Overcoming the communication gap when critical incidents occurred
Prior to having PagerDuty in place, Manheim had a manual follow-up process when incidents occurred and critical apps and services were impacted. On-call responders would have to use a Google phone number or on-premises phone system to file an incident.
Manheim needed to keep up with their production engineering teams and improve their methods for recruiting the right responders when incidents occurred. They required a platform that could be standardized across all development teams. The challenge was the company was very siloed as a result of past organizational changes. This specific siloed nature within IT operations was becoming more and more challenging for Manheim, “We were less agile.
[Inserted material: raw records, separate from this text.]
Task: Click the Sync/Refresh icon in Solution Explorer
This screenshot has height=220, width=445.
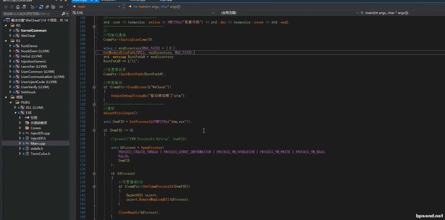Action: pyautogui.click(x=41, y=7)
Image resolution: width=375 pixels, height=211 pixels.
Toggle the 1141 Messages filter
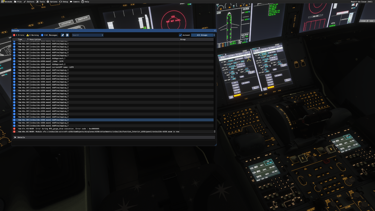[49, 35]
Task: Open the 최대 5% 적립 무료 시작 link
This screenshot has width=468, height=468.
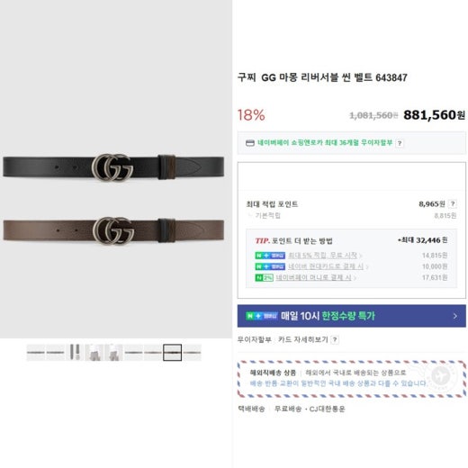Action: (323, 256)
We had tickets built up in the que, issues due to sheer siloed teams, and a communication gap that was created between the different units,” stated Riggins. “Something had to change for us to remain cutting edge.”
“PagerDuty was overall a more mature product, which is why we chose them.”
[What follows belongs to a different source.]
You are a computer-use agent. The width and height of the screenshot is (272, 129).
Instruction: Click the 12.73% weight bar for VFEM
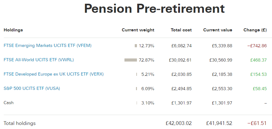[136, 46]
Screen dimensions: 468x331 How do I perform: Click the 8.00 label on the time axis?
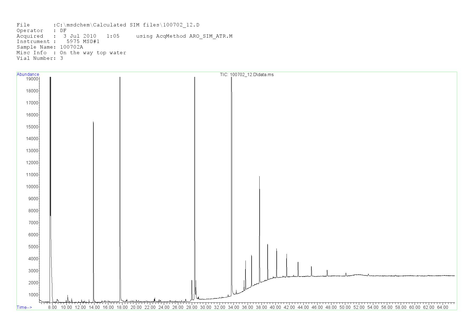52,308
– Jason Riggins, Director of Production Engineering, Manheim
Recruiting the right people, with the right information to reduce downtime
“We did a bake off between PagerDuty and one of their competitors. One of the reasons we went with PagerDuty is because of the track record that they had already established in the industry and the proven customer base that existed. PagerDuty was overall a more mature and feature rich platform which is why we choose them,” stated Riggins.
Manheim has since changed the way they develop software and improved their IT support and response capabilities. “A big part of these business-impacting changes is having PagerDuty because it helped us become more efficient,” stated Riggins. Currently, the organization is using PagerDuty for incident management of various services, on-call scheduling, escalation policies, event management and a customized API integration. Being able to customize notifications, scheduling and escalations policies helps Manheim recruit the right team, every time, while the event management feature enables Manheim to aggregate incidents and reduce mean time to resolution (MTTR). Implementing PagerDuty enabled Riggins and his teams to seamlessly assign workloads and incidents to the appropriate teams. The organization no longer depended on one team opening tickets when an incident occurs, and then waiting for another team to respond. “With PagerDuty, the power of managing incidents within and across teams allows them to develop their own escalation policies and become self-managed,” said Riggins. As a result of these business impacting benefits and tangible ROI, Manheim continues to grow its implementation of PagerDuty.
When Manheim started looking for a solution, they found PagerDuty helped automate the work of their after-hours teams. “PagerDuty enabled us to move after hours dedicated headcount to the day time which increased overall productivity,” said Riggins. That’s when the company moved to a capability team model which shifted to a “you build it, you run it” model. The team develops the software and supports it, and PagerDuty helps with the monitoring and alerting of the application, increasing overall availability. The Enterprise Operation Center (EOC) identifies the top critical alerts that come through with an immediate response for each DevOps team, rather than sending them every single alert. If a developer on call misses an alert, they add the EOC team to the escalation policy, serving as another line of defense for the organization.
Another advantage PagerDuty offers Manheim entails the out-of-the-box integrations with Datadog, New Relic, and Amazon Cloud Watch. “We have a suite of monitoring tools and PagerDuty allows us to be more proactive, quickly,” said Riggins. There was a time when the organization rolled out a change and their service levels dropped, queues were backed up and the response time wasn’t where they needed it to be. Manheim has now standardized on PagerDuty, Datadog, and New Relic operations stack.
Finding a comprehensive and agile incident management solution
PagerDuty enables Manheim to connect to critical IT services and generate event data with the right teams at the right time, which increases their operational agility and IT efficiency. Overall, the enterprise-grade incident management solution has improved trust and communication within the organization. “PagerDuty is going to end up growing in user count and become the standard. We rely on the stability and accuracy that we get through PagerDuty. If you ripped the solution out, we would be back to square one,” stated Riggins.